## EXERCISE INSTRUCTIONS
Could you write out the line containing "[게시글 관리] (106, 2269)" and all the lines below it in the data, exactly, through the final one and nothing else?

## SUPPLIED ENTRIES
__________________________________________________

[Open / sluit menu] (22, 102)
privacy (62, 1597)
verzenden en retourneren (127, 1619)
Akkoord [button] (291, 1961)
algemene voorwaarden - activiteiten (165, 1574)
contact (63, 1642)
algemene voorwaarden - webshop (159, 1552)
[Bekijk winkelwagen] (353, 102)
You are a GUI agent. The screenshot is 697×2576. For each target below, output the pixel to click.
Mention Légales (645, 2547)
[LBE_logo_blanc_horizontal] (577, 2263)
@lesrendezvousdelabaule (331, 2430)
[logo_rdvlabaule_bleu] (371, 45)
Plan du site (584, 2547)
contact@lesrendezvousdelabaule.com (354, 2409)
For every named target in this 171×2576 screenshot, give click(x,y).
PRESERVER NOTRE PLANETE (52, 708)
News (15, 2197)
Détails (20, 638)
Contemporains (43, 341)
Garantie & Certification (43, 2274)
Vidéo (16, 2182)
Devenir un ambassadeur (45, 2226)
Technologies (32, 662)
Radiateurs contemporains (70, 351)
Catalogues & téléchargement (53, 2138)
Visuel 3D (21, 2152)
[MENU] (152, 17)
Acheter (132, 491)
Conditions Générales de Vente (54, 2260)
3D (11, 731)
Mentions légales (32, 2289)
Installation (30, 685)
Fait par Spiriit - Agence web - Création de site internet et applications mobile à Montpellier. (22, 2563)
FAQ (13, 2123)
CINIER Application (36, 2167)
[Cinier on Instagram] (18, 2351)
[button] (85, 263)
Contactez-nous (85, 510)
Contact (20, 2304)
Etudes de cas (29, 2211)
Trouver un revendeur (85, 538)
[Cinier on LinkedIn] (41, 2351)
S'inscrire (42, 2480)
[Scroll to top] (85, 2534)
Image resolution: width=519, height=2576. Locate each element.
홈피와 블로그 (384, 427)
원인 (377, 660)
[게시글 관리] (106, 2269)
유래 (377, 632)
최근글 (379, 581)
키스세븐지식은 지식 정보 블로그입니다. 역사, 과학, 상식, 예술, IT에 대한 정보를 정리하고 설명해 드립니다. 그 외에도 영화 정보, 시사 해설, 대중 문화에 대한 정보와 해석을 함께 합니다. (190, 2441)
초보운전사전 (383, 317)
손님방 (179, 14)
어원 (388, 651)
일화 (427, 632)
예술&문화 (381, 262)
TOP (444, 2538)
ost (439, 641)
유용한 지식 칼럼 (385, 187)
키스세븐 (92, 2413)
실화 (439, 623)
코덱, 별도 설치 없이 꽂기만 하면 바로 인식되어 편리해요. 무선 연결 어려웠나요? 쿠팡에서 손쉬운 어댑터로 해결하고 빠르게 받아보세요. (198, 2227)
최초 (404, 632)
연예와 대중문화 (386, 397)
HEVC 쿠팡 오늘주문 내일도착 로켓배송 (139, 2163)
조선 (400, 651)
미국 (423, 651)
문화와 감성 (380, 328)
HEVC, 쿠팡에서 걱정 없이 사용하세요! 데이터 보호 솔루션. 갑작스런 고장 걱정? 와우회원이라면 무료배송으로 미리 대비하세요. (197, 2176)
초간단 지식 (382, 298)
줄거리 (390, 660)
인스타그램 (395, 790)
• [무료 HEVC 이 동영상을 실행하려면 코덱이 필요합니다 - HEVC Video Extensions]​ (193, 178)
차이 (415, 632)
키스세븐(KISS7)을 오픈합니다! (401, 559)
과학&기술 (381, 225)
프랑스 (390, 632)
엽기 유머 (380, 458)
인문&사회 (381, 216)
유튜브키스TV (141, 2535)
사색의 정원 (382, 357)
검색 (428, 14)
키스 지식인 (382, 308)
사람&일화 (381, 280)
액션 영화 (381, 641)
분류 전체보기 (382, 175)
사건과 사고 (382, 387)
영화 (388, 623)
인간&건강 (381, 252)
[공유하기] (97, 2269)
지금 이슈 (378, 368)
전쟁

__________________________________________________

## SOLUTION TO THIS EXERCISE
[게시글 관리] (106, 2269)
유래 (377, 632)
최근글 (379, 581)
키스세븐지식은 지식 정보 블로그입니다. 역사, 과학, 상식, 예술, IT에 대한 정보를 정리하고 설명해 드립니다. 그 외에도 영화 정보, 시사 해설, 대중 문화에 대한 정보와 해석을 함께 합니다. (190, 2441)
초보운전사전 (383, 317)
손님방 (179, 14)
어원 (388, 651)
일화 (427, 632)
예술&문화 (381, 262)
TOP (444, 2538)
ost (439, 641)
유용한 지식 칼럼 (385, 187)
키스세븐 (92, 2413)
실화 (439, 623)
코덱, 별도 설치 없이 꽂기만 하면 바로 인식되어 편리해요. 무선 연결 어려웠나요? 쿠팡에서 손쉬운 어댑터로 해결하고 빠르게 받아보세요. (198, 2227)
최초 (404, 632)
연예와 대중문화 (386, 397)
HEVC 쿠팡 오늘주문 내일도착 로켓배송 (139, 2163)
조선 (400, 651)
미국 (423, 651)
문화와 감성 (380, 328)
HEVC, 쿠팡에서 걱정 없이 사용하세요! 데이터 보호 솔루션. 갑작스런 고장 걱정? 와우회원이라면 무료배송으로 미리 대비하세요. (197, 2176)
초간단 지식 (382, 298)
줄거리 (390, 660)
인스타그램 (395, 790)
• [무료 HEVC 이 동영상을 실행하려면 코덱이 필요합니다 - HEVC Video Extensions]​ (193, 178)
차이 (415, 632)
키스세븐(KISS7)을 오픈합니다! (401, 559)
과학&기술 (381, 225)
프랑스 (390, 632)
엽기 유머 (380, 458)
인문&사회 (381, 216)
유튜브키스TV (141, 2535)
사색의 정원 (382, 357)
검색 (428, 14)
키스 지식인 (382, 308)
사람&일화 (381, 280)
액션 영화 (381, 641)
분류 전체보기 (382, 175)
사건과 사고 (382, 387)
영화 (388, 623)
인간&건강 (381, 252)
[공유하기] (97, 2269)
지금 이슈 (378, 368)
전쟁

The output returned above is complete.